Title of work Shitsurakuen 1 (Paradise Lost 1)
Date of work 2012
Shu (red pigment), gofun (white pigment), metal wires, plastics, flower seeds
Exhibited Venue The Old Community Centre, Nunhead, London
Part of Artist-in-residence at the old community centre, Nunhead, London supported by Surgery Projects.
This work is my personal response to the Fukushima Diichi nuclear disaster that followed the Tohoku earthquake and tsunami on 11 March 2011 in Japan but also has wider implications important to the United Kingdom, which is still an ardent user of nuclear power. Also this is not just about nuclear power issues we have in the present, but also the future consequences of its usage.
This installation has 100 seed tufts flying over a map of Japan, these tufts resemble giant dandelion seeds but are all handmade from wire and plastic.
Each contains real flower seeds with a stain of red (shu)*1 symbolising the radioactive fallout after the disaster.

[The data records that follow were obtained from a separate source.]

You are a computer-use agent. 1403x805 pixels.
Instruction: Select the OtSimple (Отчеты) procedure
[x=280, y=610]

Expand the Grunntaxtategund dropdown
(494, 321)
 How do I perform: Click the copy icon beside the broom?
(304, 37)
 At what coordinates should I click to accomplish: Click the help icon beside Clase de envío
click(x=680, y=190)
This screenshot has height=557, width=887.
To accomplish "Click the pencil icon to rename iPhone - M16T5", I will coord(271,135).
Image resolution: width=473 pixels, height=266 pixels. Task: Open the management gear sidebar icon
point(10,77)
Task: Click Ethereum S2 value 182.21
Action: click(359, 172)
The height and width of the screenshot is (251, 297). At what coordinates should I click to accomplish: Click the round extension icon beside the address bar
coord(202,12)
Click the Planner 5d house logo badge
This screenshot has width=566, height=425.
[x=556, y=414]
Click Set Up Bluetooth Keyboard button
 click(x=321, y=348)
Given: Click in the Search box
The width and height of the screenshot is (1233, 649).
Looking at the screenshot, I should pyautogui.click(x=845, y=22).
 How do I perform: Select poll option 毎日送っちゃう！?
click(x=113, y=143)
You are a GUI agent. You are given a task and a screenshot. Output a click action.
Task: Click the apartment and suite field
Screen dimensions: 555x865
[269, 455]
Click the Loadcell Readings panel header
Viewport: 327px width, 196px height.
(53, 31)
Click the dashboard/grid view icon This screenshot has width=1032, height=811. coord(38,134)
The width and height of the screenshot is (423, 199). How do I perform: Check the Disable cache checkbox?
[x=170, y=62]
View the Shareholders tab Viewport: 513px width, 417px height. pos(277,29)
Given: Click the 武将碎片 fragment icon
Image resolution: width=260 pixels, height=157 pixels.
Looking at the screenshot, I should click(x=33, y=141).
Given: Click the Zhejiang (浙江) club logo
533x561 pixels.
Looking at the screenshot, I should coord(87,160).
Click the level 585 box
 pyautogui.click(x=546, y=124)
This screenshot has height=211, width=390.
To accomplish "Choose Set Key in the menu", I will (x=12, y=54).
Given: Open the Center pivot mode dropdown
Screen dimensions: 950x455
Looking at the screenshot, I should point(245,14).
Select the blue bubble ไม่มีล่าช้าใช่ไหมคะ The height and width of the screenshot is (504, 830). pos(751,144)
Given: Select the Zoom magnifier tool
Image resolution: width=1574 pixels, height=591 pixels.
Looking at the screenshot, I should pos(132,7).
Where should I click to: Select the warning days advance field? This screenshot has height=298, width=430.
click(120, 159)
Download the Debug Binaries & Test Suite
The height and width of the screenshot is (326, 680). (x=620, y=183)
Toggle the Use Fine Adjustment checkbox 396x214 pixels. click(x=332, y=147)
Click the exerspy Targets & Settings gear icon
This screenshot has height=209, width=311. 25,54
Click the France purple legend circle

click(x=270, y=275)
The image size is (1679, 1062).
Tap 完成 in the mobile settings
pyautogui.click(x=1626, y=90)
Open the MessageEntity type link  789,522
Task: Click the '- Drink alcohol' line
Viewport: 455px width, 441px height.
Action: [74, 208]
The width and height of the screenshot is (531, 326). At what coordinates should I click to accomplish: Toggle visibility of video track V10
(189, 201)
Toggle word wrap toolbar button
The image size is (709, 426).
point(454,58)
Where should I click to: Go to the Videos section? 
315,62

The map is made from white powder (gofun)*2 sieved and layered over a model of a human skeleton.
*1. Gofun – A white pigment made of calcium carbonate powder obtained by heating and pulverizing seashells. Gofun was used in Japan from Muromachi period (15c) to the present.
This calcium powder is a symbol of our body structure. Also a common isotope in radioactive fallout, strontium 90’s nucleus is very nearly the same as calcium, so the body mistakenly incorporates strontium into bones and tooth enamel in the place of calcium.
This isotope can cause leukæmia’s, bone cancers and other debilitating bone diseases.
*2 . Shu – Vermilion. An intense orange-red pigment, made of cinnabar. It’s earliest known use in Japan dates back to the Kofun period (3 – 7c) when it was applied to bodies buried in tomb.